On May 26, the Financial Policy Committee published the final UK framework for the Systemic Risk Buffer for ring- fenced banks and large building societies (i.e. those that will be subject to the UK ring-fencing rules from 2019 with assets over £25 billion). The SRB, a discretionary buffer under the EU Capital Requirements Directive, aims to mitigate and prevent long-term non-cyclical macro-prudential or systemic risk.

The SRB rate will be calibrated according to a firm’s total Risk-Weighted Assets so that firms with RWA: (i) less than £175 billion will have a 0% SRB; (ii) between £175 and £320 billion will have a 1% SRB; (iii) between £320 and £465 billion will have a 1.5% SRB; (iv) between £465 and £610 billion will have a 2% SRB; (v) between £610 and £755 billion will have a 2.5% SRB; and (vi) over £755 billion will have a 3% SRB.

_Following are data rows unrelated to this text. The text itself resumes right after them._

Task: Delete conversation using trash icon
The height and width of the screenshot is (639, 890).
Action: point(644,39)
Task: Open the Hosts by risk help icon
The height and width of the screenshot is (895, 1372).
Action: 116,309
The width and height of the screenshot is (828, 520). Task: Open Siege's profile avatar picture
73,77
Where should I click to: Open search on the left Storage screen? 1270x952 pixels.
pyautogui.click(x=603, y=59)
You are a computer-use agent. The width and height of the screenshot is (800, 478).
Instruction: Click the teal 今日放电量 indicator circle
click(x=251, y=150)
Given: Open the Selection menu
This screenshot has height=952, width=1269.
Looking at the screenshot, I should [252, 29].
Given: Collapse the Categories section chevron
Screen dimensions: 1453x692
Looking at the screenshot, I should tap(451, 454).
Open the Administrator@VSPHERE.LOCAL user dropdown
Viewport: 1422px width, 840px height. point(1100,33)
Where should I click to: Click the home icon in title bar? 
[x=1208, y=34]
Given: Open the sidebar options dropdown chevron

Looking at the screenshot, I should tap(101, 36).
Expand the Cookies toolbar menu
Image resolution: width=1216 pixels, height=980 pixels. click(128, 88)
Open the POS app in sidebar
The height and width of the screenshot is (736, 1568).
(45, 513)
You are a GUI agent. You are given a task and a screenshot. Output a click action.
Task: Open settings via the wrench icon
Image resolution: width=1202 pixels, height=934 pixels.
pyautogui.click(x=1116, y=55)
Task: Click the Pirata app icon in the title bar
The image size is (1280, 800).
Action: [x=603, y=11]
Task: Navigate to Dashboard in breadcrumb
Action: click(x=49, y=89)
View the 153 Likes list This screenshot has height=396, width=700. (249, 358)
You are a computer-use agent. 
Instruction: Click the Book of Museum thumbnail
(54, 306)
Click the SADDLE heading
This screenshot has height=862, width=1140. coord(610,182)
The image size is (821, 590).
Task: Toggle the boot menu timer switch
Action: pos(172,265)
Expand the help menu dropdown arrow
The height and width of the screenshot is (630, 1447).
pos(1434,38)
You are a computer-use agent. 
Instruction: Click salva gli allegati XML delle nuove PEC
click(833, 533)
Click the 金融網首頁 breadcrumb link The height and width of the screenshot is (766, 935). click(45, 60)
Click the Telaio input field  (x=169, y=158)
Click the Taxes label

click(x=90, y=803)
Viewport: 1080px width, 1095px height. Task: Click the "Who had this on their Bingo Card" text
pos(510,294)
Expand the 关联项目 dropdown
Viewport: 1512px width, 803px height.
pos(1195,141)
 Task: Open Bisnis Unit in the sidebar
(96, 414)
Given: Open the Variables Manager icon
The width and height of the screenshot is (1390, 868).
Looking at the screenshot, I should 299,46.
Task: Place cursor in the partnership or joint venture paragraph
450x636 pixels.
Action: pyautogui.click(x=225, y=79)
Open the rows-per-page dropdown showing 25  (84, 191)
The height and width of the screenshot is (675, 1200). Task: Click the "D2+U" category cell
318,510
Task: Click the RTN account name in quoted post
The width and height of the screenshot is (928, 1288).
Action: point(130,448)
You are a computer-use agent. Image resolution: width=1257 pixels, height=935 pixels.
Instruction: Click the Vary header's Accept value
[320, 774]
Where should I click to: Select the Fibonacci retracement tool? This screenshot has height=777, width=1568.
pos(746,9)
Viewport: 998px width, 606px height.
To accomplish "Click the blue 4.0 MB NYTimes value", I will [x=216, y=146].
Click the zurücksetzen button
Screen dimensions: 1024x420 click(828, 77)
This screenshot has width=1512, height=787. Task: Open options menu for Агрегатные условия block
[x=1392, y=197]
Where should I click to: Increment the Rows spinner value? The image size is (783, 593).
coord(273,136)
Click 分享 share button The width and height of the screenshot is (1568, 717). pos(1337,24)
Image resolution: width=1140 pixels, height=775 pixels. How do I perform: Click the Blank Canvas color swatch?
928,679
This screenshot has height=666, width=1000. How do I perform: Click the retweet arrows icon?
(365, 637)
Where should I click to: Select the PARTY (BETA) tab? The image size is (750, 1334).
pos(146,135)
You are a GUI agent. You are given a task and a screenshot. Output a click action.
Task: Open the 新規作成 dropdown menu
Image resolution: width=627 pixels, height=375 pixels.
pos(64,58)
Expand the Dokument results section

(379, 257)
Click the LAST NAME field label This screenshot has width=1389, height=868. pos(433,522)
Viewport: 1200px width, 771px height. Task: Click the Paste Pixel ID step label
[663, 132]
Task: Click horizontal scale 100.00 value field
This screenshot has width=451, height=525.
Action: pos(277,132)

The Prudential Regulation Authority is responsible for implementing the SRB and will consult later this year on its proposals for this. The PRA must decide upon the basis of application of the SRB—individual, sub-consolidated or consolidated. In October 2015, the PRA consulted on implementation of the ring-fencing rules and proposed a sub- consolidated basis where a ring-fenced sub-group is in place. In addition to choosing the level of application, the PRA must apply the FPC’s methodology and set a buffer rate. However, the regulator may exercise its judgment when setting the SRB rate for individual firms and may also waive the SRB. The FPC has recommended that the PRA ensures that there is sufficient capital within a consolidated group that includes a ring-fenced bank to address both global and domestic systemic risks.

The PRA will apply the SRB to individual firms from 2019, which is when the ring-fencing rules will become applicable. The PRA is expected to publish its policy statement, final rules and supervisory statements on the ring- fencing requirements by mid-2016.

Firms subject to the SRB will also be subject to a 3% minimum leverage ratio requirement as well as an additional leverage ratio buffer of 35% of the applicable SRB rate. The SRB is expected to add about 0.5% of RWAs to the equity requirements of UK systemic banks.